== Texto mostrado

La proposición LXXVII del Syllabus del Papa Pío IX dice: «En la época actual no es necesario ya que la religión católica sea considerada como la única religión del Estado, con exclusión de todos los demás cultos». El contexto de tal proposición, recordemos que condenatoria, merece algún comentario que puede ser interesante para la comprensión de la historia de la política española.
Sabemos que el Syllabus fue fruto de un largo proceso, aunque distintos hechos significativos hicieron que se precipitara su publicación en el año 1863. También sabemos que las proposiciones que aparecen vienen compendiadas de extractos del magisterio pontificio precedente y no son, propiamente hablando, una redacción nueva, aunque su valor magisterial es mayor del que tuvieron algunos de los documentos de donde se extrajo la proposición.
Si volvemos a nuestra proposición y estudiamos sus fuentes nos encontramos con el hecho llamativo de que el texto está entresacado de una alocución del propio Pío IX: Nemo vestrum, pronunciada por el pontífice con ocasión del consistorio secreto del 26 de julio de 1855. La alocución es un ejemplo perfecto de eso que posteriormente se denominó Ralliement. Por este proceso entendemos, ya no sólo circunscrito al caso específicamente francés -contexto en el que nació el término- una desigualdad o falta de coherencia entre el orden de los principios y la práctica de la Secretaría de Estado vaticana.
En el caso más famoso, consistió en una petición, en tiempos del pontificado de León XIII, con la encíclica Au milieu des sollicitudes, de 1891. Petición que se convirtió incluso en exigencia a los católicos franceses: que se hicieran republicanos con el fin de zanjar la oposición que los católicos monárquicos franceses habían ejercido contra la República e intentar, desde dentro, maniobrar para beneficio de la Iglesia. Como decía Vegas Latapié, aquello «aunque, con la mejor intención en el orden teórico, trajo consigo las peores consecuencias en el orden práctico».

====

# Tareas
(1) Imprime del texto sobre el Syllabus todo lo que va desde "Sabemos que el" hasta "extrajo la proposición.", sin cambiar nada.
(2) Sigue escribiendo el texto sobre el Syllabus de Pío IX a partir de su última oración.

== Filas de datos

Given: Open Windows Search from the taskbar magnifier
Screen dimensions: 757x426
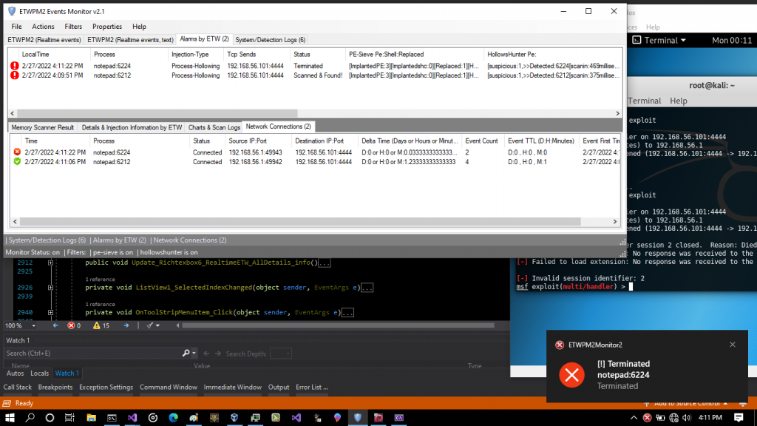Looking at the screenshot, I should coord(31,418).
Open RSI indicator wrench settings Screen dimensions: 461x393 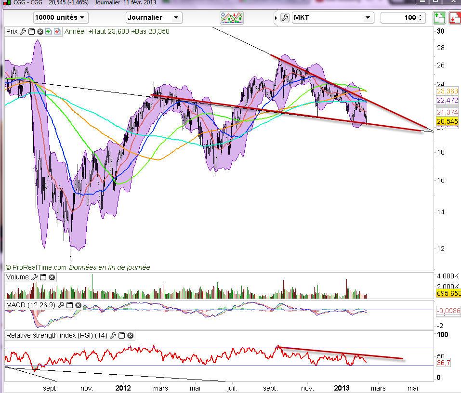point(113,336)
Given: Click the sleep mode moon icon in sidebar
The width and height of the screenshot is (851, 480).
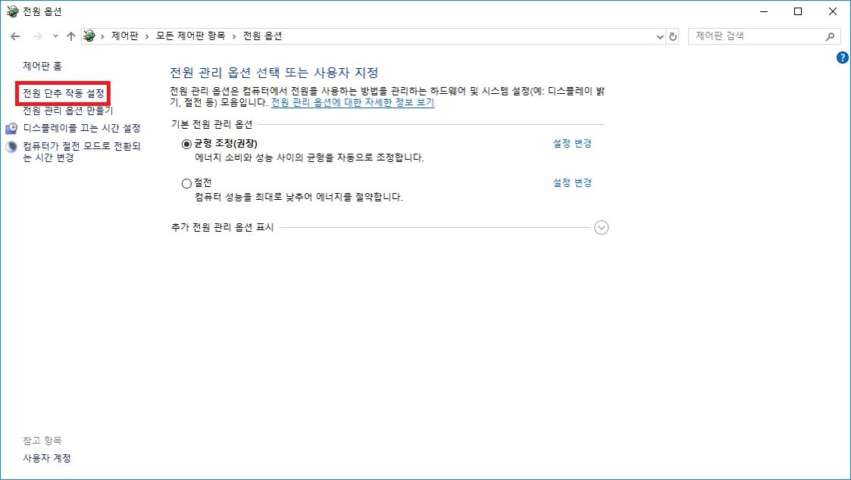Looking at the screenshot, I should click(x=11, y=147).
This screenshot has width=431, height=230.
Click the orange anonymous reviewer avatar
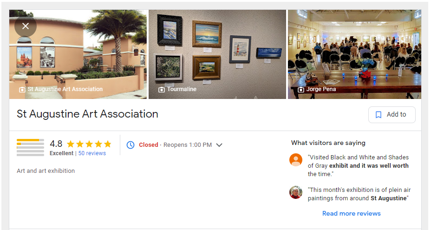[296, 160]
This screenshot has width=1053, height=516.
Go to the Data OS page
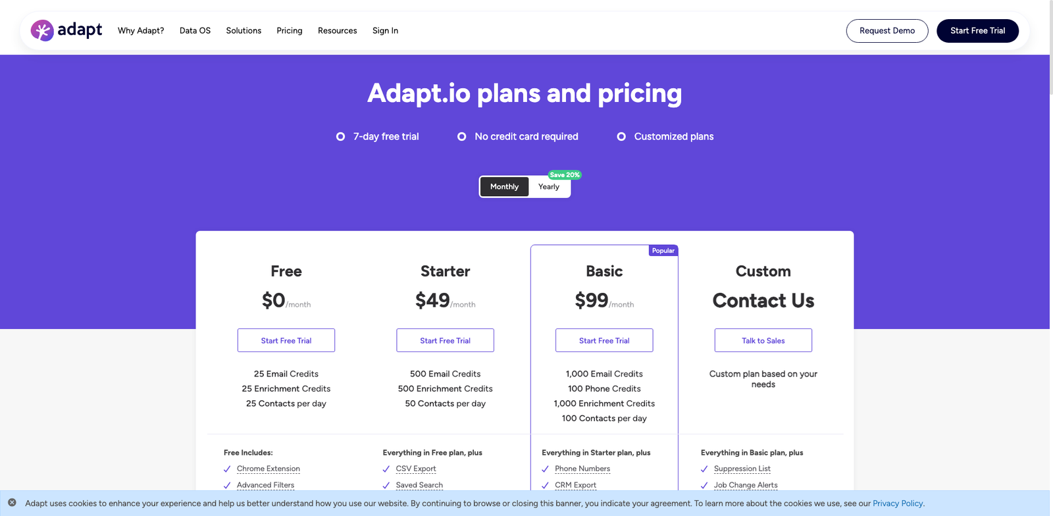(195, 31)
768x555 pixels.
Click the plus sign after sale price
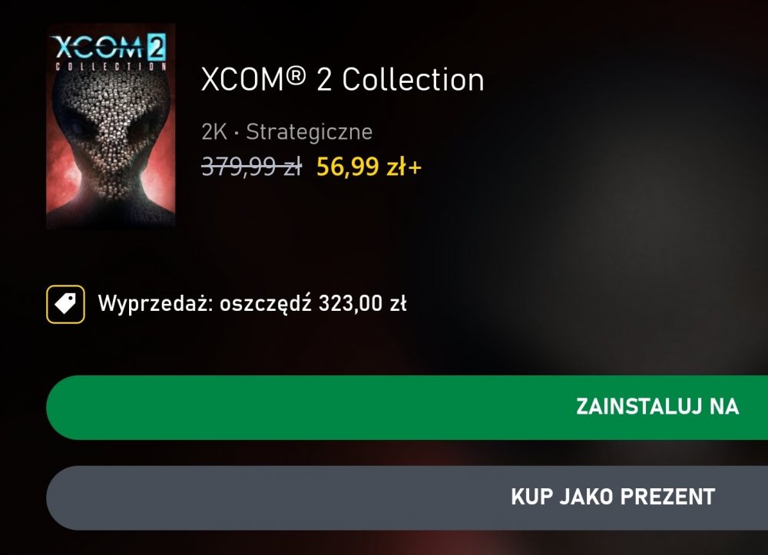pyautogui.click(x=415, y=168)
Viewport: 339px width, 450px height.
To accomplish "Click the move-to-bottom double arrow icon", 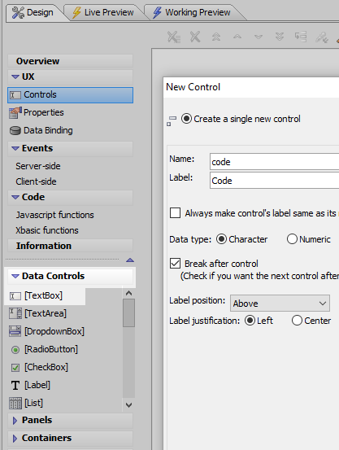I will pos(280,37).
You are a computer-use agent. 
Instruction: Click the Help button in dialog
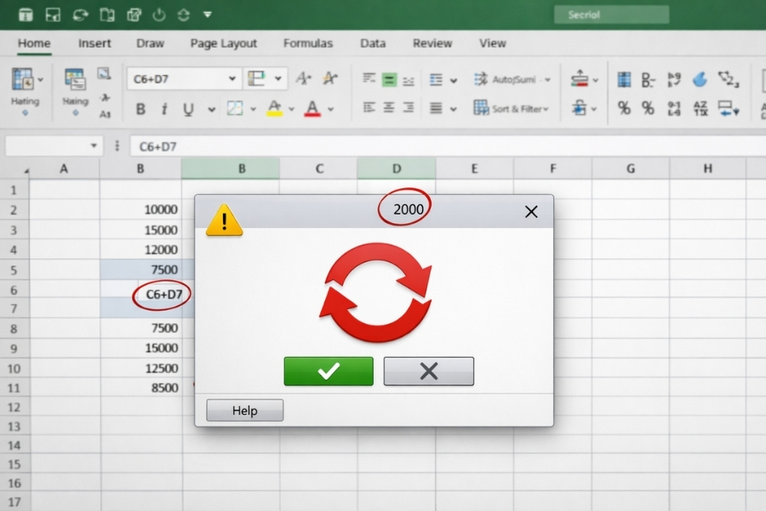click(244, 411)
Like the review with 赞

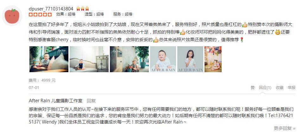(252, 87)
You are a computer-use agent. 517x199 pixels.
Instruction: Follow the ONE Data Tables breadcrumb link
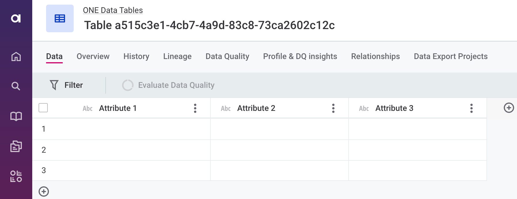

====

# Resultados por tarea
(1)
Sabemos que el Syllabus fue fruto de un largo proceso, aunque distintos hechos significativos hicieron que se precipitara su publicación en el año 1863. También sabemos que las proposiciones que aparecen vienen compendiadas de extractos del magisterio pontificio precedente y no son, propiamente hablando, una redacción nueva, aunque su valor magisterial es mayor del que tuvieron algunos de los documentos de donde se extrajo la proposición.

(2)
Propiamente hablando, en España ya se tuvo una experiencia traumática de ello, no sólo con la Encíclica de León XIII Cum multa, sino con la postura del Papa Pío IX respecto a la monarquía usurpadora. Mientras que en 1855 el Papa, en el consistorio señalado, se quejaba de que «contra todo pronóstico, vemos con el mayor asombro y la más intensa tristeza, que este Reino rompe con nuestro acuerdo, la Iglesia y sus derechos sagrados, los Obispos y el poder de la Sede Suprema están sumidos en injusticias… se promulgan leyes que revierten los acuerdos, se decreta la venta de bienes eclesiásticos y otras prohibiciones…». Las lamentaciones continúan y se afirman de nuevo los principios de la ciudad católica y de las relaciones entre la Iglesia y la comunidad política, pero nada en la alocución parece encaminarse a un cambio en el nivel práctico político.
Las décadas anteriores habían sido complicadas en las relaciones entre la Santa Sede y los sucesivos gobiernos liberales. Tras la usurpación monárquica, la Santa Sede permaneció atenta al devenir de los acontecimientos y se pronunció con cautela, pues la respuesta en algunas cortes europeas no estaba tampoco definida. Un papel importante en esta indefinición lo tuvo el nuncio Amat, que, al renovar sus credenciales diplomáticas ante la usurpadora, pidió a Roma que se examinasen las pretensiones de Don Carlos antes de comprometerse definitivamente con el nuevo régimen. El historiador Cárcel Ortí describe así estos primeros instantes: «el Gobierno español no le devolvía el placet, porque el papa no reconocía a Isabel II (sic). Y el papa no reconocía a la nueva reina (sic) porque en el fondo deseaba que triunfase la candidatura de don Carlos».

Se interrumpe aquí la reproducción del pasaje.